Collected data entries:

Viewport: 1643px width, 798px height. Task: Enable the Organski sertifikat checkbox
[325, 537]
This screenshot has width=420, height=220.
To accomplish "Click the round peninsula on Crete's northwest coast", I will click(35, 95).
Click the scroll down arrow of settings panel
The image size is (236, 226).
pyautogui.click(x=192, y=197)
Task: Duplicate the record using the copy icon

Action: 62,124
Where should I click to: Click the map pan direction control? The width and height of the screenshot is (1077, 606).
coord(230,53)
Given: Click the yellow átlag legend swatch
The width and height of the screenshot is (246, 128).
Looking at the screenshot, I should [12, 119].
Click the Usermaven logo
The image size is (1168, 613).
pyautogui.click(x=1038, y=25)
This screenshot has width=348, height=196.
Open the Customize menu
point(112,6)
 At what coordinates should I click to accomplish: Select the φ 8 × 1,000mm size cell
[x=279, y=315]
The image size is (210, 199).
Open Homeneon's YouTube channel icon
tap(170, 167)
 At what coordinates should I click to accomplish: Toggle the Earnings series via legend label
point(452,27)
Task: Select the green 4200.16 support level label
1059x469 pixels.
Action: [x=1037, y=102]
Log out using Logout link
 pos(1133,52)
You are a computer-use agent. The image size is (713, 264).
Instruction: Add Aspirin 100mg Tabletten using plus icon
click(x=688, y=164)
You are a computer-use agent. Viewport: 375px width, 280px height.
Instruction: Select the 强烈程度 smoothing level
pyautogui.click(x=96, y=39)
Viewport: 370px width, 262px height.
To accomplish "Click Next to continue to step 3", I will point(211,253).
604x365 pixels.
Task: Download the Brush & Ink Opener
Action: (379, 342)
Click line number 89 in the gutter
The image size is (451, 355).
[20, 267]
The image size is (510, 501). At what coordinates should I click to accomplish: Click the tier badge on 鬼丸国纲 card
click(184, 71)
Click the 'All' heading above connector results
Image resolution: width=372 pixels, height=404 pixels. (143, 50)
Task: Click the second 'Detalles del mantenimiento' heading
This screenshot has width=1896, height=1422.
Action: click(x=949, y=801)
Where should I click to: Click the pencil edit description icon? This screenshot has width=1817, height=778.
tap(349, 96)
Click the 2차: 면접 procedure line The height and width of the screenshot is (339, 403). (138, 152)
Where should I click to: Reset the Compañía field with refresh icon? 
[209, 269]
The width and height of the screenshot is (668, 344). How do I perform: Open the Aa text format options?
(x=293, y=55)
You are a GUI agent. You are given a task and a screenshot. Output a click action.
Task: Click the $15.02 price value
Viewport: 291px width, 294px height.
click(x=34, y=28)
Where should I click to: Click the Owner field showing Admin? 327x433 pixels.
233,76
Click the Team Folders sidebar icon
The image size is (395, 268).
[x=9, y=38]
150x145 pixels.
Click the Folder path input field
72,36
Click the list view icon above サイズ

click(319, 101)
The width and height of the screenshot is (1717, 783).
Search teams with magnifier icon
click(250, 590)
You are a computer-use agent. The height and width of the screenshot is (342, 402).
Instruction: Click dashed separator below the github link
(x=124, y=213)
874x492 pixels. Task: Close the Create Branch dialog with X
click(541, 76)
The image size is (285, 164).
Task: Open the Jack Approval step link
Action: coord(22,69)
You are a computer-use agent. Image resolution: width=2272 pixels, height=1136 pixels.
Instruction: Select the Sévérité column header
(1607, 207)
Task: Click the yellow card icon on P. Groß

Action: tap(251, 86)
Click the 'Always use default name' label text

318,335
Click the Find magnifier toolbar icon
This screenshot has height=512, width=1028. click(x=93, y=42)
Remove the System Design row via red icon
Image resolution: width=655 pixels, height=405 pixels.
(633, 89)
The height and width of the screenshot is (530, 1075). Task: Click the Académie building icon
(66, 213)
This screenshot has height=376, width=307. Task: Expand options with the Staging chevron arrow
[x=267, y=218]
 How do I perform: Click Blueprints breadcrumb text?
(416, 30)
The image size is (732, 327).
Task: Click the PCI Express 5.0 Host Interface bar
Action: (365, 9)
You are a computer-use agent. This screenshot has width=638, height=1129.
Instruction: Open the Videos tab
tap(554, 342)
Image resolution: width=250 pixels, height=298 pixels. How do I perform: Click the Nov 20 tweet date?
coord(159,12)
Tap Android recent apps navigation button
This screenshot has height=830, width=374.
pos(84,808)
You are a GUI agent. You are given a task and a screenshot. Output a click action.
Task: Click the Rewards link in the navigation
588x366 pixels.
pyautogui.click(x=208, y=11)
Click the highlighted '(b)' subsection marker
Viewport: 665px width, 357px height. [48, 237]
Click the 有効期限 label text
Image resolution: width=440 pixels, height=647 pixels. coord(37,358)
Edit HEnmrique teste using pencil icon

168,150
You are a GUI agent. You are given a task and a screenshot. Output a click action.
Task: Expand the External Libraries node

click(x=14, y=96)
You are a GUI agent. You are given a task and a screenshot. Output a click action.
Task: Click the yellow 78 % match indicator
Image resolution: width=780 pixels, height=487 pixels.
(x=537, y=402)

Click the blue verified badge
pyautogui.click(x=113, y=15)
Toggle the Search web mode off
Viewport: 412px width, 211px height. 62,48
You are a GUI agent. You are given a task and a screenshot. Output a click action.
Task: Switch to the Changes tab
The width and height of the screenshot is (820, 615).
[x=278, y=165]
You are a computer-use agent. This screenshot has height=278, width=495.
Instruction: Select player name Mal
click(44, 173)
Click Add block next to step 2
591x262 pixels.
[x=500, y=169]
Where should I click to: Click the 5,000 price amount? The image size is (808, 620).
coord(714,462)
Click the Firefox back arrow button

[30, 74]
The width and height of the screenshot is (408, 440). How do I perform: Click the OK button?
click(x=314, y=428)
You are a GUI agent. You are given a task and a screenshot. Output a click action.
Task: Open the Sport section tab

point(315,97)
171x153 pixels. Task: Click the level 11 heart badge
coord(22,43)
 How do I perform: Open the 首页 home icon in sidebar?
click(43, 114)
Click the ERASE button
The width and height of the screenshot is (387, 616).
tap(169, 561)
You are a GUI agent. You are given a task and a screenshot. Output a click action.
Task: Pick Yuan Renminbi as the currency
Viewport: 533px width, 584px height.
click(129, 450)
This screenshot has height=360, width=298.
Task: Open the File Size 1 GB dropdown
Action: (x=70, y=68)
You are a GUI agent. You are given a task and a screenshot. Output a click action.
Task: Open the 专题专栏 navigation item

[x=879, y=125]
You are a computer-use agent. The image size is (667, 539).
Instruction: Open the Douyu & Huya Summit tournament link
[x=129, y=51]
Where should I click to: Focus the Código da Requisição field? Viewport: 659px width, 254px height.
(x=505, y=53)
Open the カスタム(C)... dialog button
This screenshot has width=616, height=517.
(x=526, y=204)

§ The task
Each entry above should be written again exactly.

§ Answer to the problem
Viewport: 1643px width, 798px height. Task: Enable the Organski sertifikat checkbox
[325, 537]
This screenshot has width=420, height=220.
To accomplish "Click the round peninsula on Crete's northwest coast", I will click(35, 95).
Click the scroll down arrow of settings panel
The image size is (236, 226).
pyautogui.click(x=192, y=197)
Task: Duplicate the record using the copy icon

Action: 62,124
Where should I click to: Click the map pan direction control? The width and height of the screenshot is (1077, 606).
coord(230,53)
Given: Click the yellow átlag legend swatch
The width and height of the screenshot is (246, 128).
Looking at the screenshot, I should [12, 119].
Click the Usermaven logo
The image size is (1168, 613).
pyautogui.click(x=1038, y=25)
This screenshot has width=348, height=196.
Open the Customize menu
point(112,6)
 At what coordinates should I click to accomplish: Select the φ 8 × 1,000mm size cell
[x=279, y=315]
The image size is (210, 199).
Open Homeneon's YouTube channel icon
tap(170, 167)
 At what coordinates should I click to accomplish: Toggle the Earnings series via legend label
point(452,27)
Task: Select the green 4200.16 support level label
1059x469 pixels.
Action: [x=1037, y=102]
Log out using Logout link
 pos(1133,52)
You are a computer-use agent. The image size is (713, 264).
Instruction: Add Aspirin 100mg Tabletten using plus icon
click(x=688, y=164)
You are a computer-use agent. Viewport: 375px width, 280px height.
Instruction: Select the 强烈程度 smoothing level
pyautogui.click(x=96, y=39)
Viewport: 370px width, 262px height.
To accomplish "Click Next to continue to step 3", I will point(211,253).
604x365 pixels.
Task: Download the Brush & Ink Opener
Action: (379, 342)
Click line number 89 in the gutter
The image size is (451, 355).
[20, 267]
The image size is (510, 501). At what coordinates should I click to accomplish: Click the tier badge on 鬼丸国纲 card
click(184, 71)
Click the 'All' heading above connector results
Image resolution: width=372 pixels, height=404 pixels. (143, 50)
Task: Click the second 'Detalles del mantenimiento' heading
This screenshot has width=1896, height=1422.
Action: click(x=949, y=801)
Where should I click to: Click the pencil edit description icon? This screenshot has width=1817, height=778.
tap(349, 96)
Click the 2차: 면접 procedure line The height and width of the screenshot is (339, 403). (138, 152)
Where should I click to: Reset the Compañía field with refresh icon? 
[209, 269]
The width and height of the screenshot is (668, 344). How do I perform: Open the Aa text format options?
(x=293, y=55)
You are a GUI agent. You are given a task and a screenshot. Output a click action.
Task: Click the $15.02 price value
Viewport: 291px width, 294px height.
click(x=34, y=28)
Where should I click to: Click the Owner field showing Admin? 327x433 pixels.
233,76
Click the Team Folders sidebar icon
The image size is (395, 268).
[x=9, y=38]
150x145 pixels.
Click the Folder path input field
72,36
Click the list view icon above サイズ

click(319, 101)
The width and height of the screenshot is (1717, 783).
Search teams with magnifier icon
click(250, 590)
You are a computer-use agent. The height and width of the screenshot is (342, 402).
Instruction: Click dashed separator below the github link
(x=124, y=213)
874x492 pixels. Task: Close the Create Branch dialog with X
click(541, 76)
The image size is (285, 164).
Task: Open the Jack Approval step link
Action: coord(22,69)
You are a computer-use agent. Image resolution: width=2272 pixels, height=1136 pixels.
Instruction: Select the Sévérité column header
(1607, 207)
Task: Click the yellow card icon on P. Groß

Action: tap(251, 86)
Click the 'Always use default name' label text

318,335
Click the Find magnifier toolbar icon
This screenshot has height=512, width=1028. click(x=93, y=42)
Remove the System Design row via red icon
Image resolution: width=655 pixels, height=405 pixels.
(633, 89)
The height and width of the screenshot is (530, 1075). Task: Click the Académie building icon
(66, 213)
This screenshot has height=376, width=307. Task: Expand options with the Staging chevron arrow
[x=267, y=218]
 How do I perform: Click Blueprints breadcrumb text?
(416, 30)
The image size is (732, 327).
Task: Click the PCI Express 5.0 Host Interface bar
Action: (365, 9)
You are a computer-use agent. This screenshot has width=638, height=1129.
Instruction: Open the Videos tab
tap(554, 342)
Image resolution: width=250 pixels, height=298 pixels. How do I perform: Click the Nov 20 tweet date?
coord(159,12)
Tap Android recent apps navigation button
This screenshot has height=830, width=374.
pos(84,808)
You are a GUI agent. You are given a task and a screenshot. Output a click action.
Task: Click the Rewards link in the navigation
588x366 pixels.
pyautogui.click(x=208, y=11)
Click the highlighted '(b)' subsection marker
Viewport: 665px width, 357px height. [48, 237]
Click the 有効期限 label text
Image resolution: width=440 pixels, height=647 pixels. coord(37,358)
Edit HEnmrique teste using pencil icon

168,150
You are a GUI agent. You are given a task and a screenshot. Output a click action.
Task: Expand the External Libraries node

click(x=14, y=96)
You are a GUI agent. You are given a task and a screenshot. Output a click action.
Task: Click the yellow 78 % match indicator
Image resolution: width=780 pixels, height=487 pixels.
(x=537, y=402)

Click the blue verified badge
pyautogui.click(x=113, y=15)
Toggle the Search web mode off
Viewport: 412px width, 211px height. 62,48
You are a GUI agent. You are given a task and a screenshot. Output a click action.
Task: Switch to the Changes tab
The width and height of the screenshot is (820, 615).
[x=278, y=165]
You are a computer-use agent. This screenshot has height=278, width=495.
Instruction: Select player name Mal
click(44, 173)
Click Add block next to step 2
591x262 pixels.
[x=500, y=169]
Where should I click to: Click the 5,000 price amount? The image size is (808, 620).
coord(714,462)
Click the Firefox back arrow button

[30, 74]
The width and height of the screenshot is (408, 440). How do I perform: Click the OK button?
click(x=314, y=428)
You are a GUI agent. You are given a task and a screenshot. Output a click action.
Task: Open the Sport section tab

point(315,97)
171x153 pixels. Task: Click the level 11 heart badge
coord(22,43)
 How do I perform: Open the 首页 home icon in sidebar?
click(43, 114)
Click the ERASE button
The width and height of the screenshot is (387, 616).
tap(169, 561)
You are a GUI agent. You are given a task and a screenshot. Output a click action.
Task: Pick Yuan Renminbi as the currency
Viewport: 533px width, 584px height.
click(129, 450)
This screenshot has height=360, width=298.
Task: Open the File Size 1 GB dropdown
Action: (x=70, y=68)
You are a GUI agent. You are given a task and a screenshot. Output a click action.
Task: Open the 专题专栏 navigation item

[x=879, y=125]
You are a computer-use agent. The image size is (667, 539).
Instruction: Open the Douyu & Huya Summit tournament link
[x=129, y=51]
Where should I click to: Focus the Código da Requisição field? Viewport: 659px width, 254px height.
(x=505, y=53)
Open the カスタム(C)... dialog button
This screenshot has width=616, height=517.
(x=526, y=204)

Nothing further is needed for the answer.